- Music
- 05 Sep 05
No longer the angry young man who heralded A Century Ends, nor the underdog troubadour we took to our hearts and our homes with White Ladder, the David Gray of 2005 is something like a phenomenon.
No longer the angry young man who heralded A Century Ends, nor the underdog troubadour we took to our hearts and our homes with White Ladder, the David Gray of 2005 is something like a phenomenon.
In many ways, Ireland has turned David Gray into our own personal fattened calf. We fed him from our table before the rest of the world would even offer him scraps.
We built him up as the voice of a generation and made it so that you couldn’t enter a restaurant, sports shop or taxi without hearing the strains of ‘Please Forgive Me’ or ‘Babylon’.
That year’s love, indeed. With A New Day At Midnight, it seemed that our calf was ripe for the slaughter. Suddenly, he was downbeat and reflective. This was a record that peddled loss and loneliness when the majority of newly Gray-ing aficionados wanted love, hugs and midnight kisses.
And so to Slow Motion...I must confess, my initial thoughts on hearing this album was that it wasn’t so much Slow Motion as stuck in a rut.
But Gray’s songs have never been about immediate affection. Theirs is a much more seductive embrace, denying the listener instant gratification in lieu of a far longer-lasting love affair. And so it proves again.
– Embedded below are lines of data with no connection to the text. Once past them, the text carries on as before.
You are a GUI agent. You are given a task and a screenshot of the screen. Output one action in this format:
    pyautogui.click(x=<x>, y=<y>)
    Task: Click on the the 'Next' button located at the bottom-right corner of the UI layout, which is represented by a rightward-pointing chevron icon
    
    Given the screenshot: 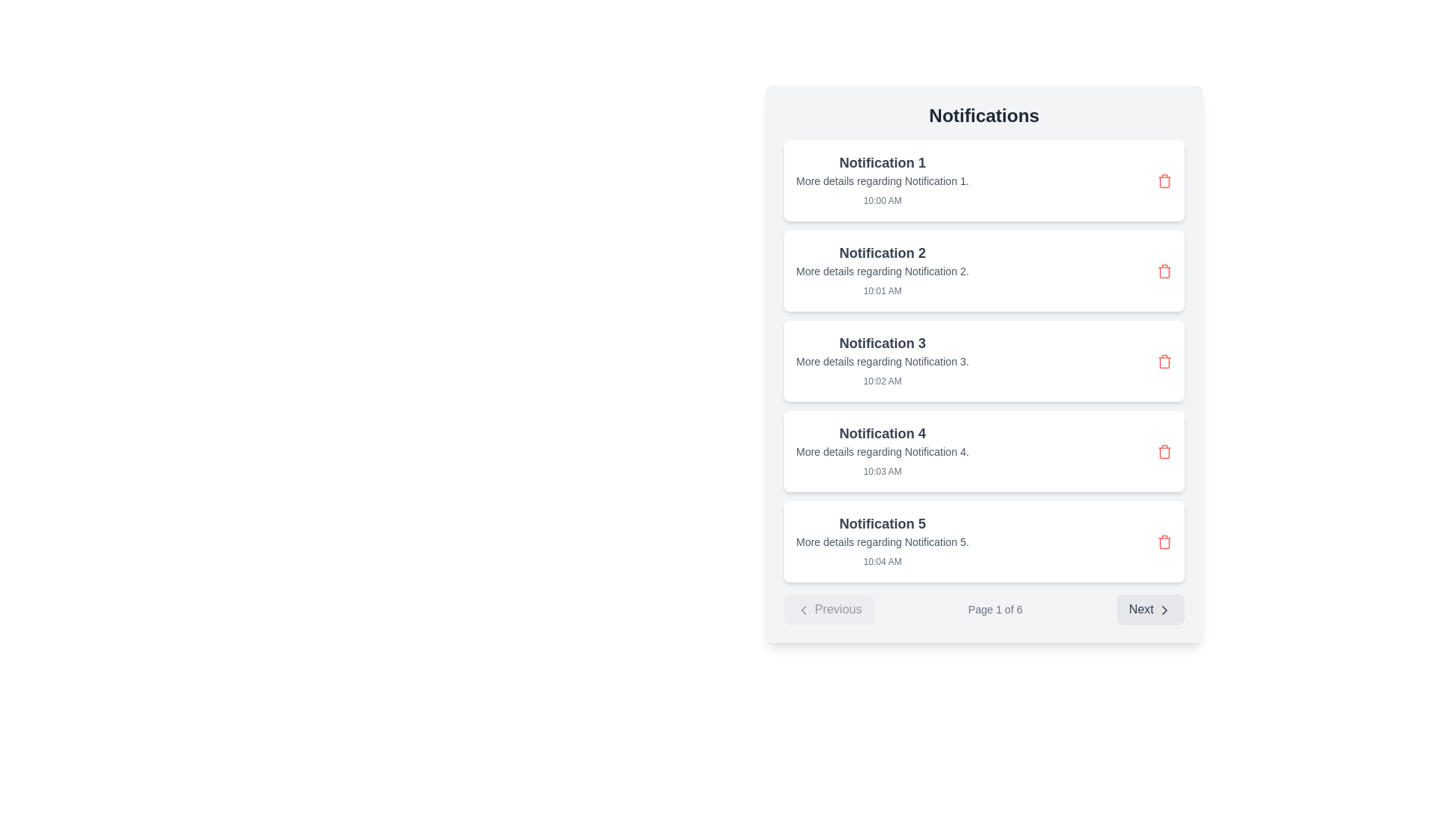 What is the action you would take?
    pyautogui.click(x=1164, y=609)
    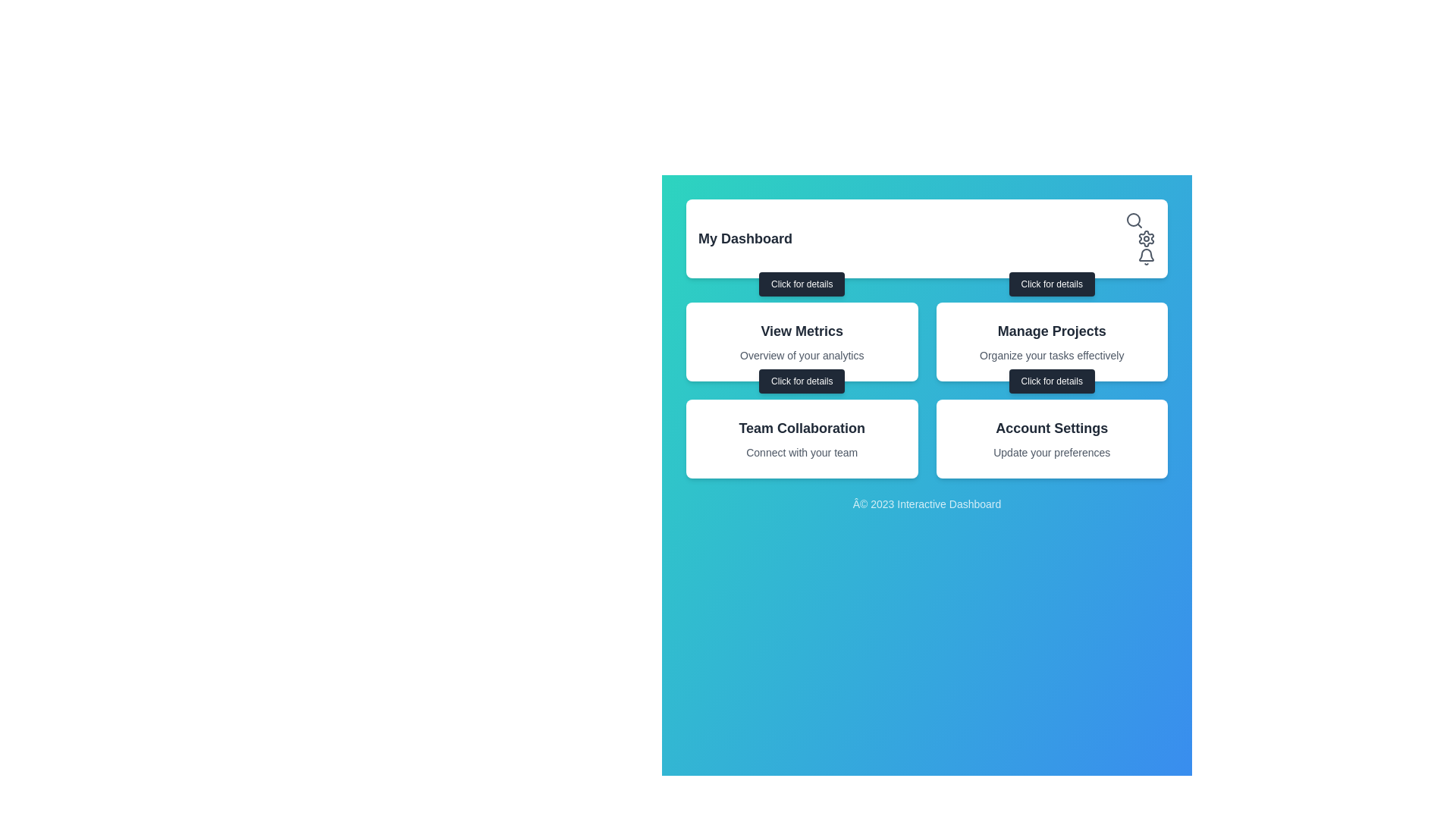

Doubtless you’ve already heard lead single, ‘The One I Love’, whose gently lilting melody attaches itself to your inner ear like a limpet-mine, refusing to let go until it’s exploding and reverberating around your head at the oddest times of the day and night.
It’s soon to be joined by ‘Ain’t No Love’, a torch song par excellence which refutes simple sentimentality in favour of a far more realistic and human array of emotions. It is sure to be starring on a radio station near you before the end of the year.
‘Alibi’, ‘Nos Da Cariad’ and ‘Lately’ are classic Gray. On first listen, they seem safe and inoffensive. Soon, though, they mutate into completely different monsters altogether. The kind of creatures that inhabit your subconscious, revealing themselves when the lights are out and you’re trying to sleep.
‘From Here You Can Almost See The Sea’ finds our normally gravel-tonsilled hero adopting a tremulous falsetto for the first time in ages.
The title track, meanwhile, has ‘live favourite’ written all over it, while the closing ‘Disappearing World’ is among the most beautiful songs Gray has ever delivered.
Musically, there’s nothing terribly innovative about Life In Slow Motion. This 10-song collection isn’t about bells, whistles or drum machines. Live with it for a while and its real beauty starts to shine through.